***** DATASET ROWS

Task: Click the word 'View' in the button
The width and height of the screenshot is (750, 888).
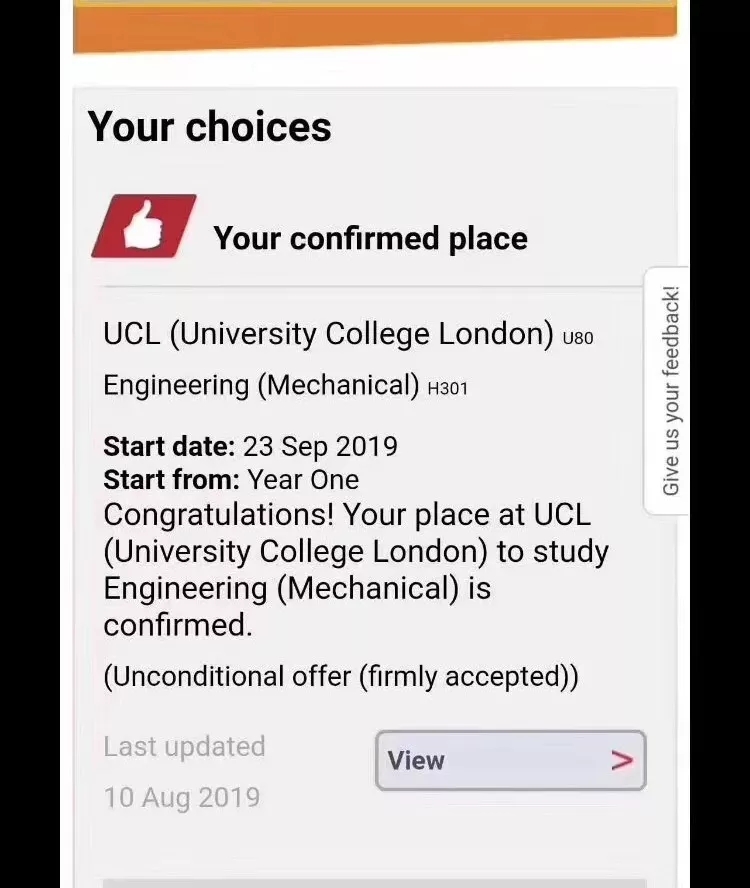Action: click(416, 761)
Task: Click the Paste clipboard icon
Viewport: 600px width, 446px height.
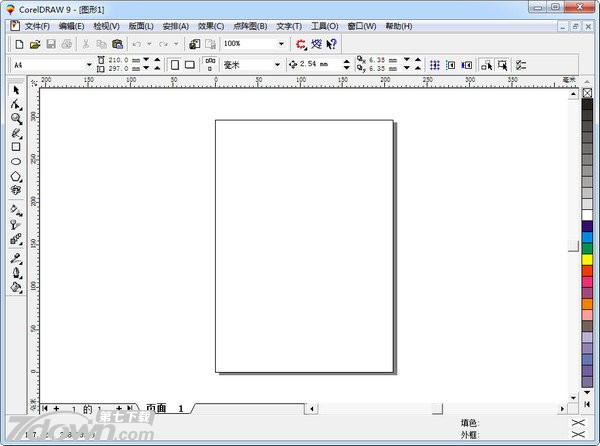Action: [118, 44]
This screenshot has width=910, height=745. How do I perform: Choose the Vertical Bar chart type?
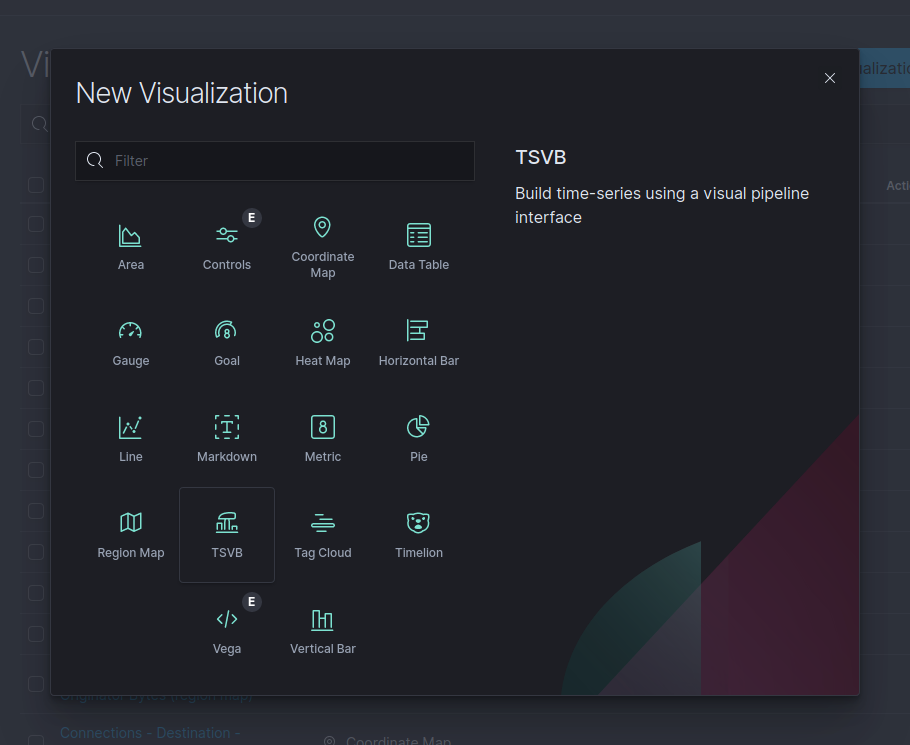pyautogui.click(x=322, y=628)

**********

- REQUIREMENTS -
Turn the lines above into a numbered list, skipping blank lines and leaving the pictures out.

- TASK OUTPUT -
1. Task: Click the word 'View' in the button
2. The width and height of the screenshot is (750, 888).
3. Action: click(416, 761)
4. Task: Click the Paste clipboard icon
5. Viewport: 600px width, 446px height.
6. Action: [118, 44]
7. This screenshot has width=910, height=745. How do I perform: Choose the Vertical Bar chart type?
8. pyautogui.click(x=322, y=628)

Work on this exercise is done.